┌──

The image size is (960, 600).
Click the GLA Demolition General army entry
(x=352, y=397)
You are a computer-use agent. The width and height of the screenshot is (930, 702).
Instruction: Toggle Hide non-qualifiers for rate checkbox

└──

### Try it
Word for word, write out all of the data above.

### Response below
The image size is (960, 600).
Click the GLA Demolition General army entry
(x=352, y=397)
You are a computer-use agent. The width and height of the screenshot is (930, 702).
Instruction: Toggle Hide non-qualifiers for rate checkbox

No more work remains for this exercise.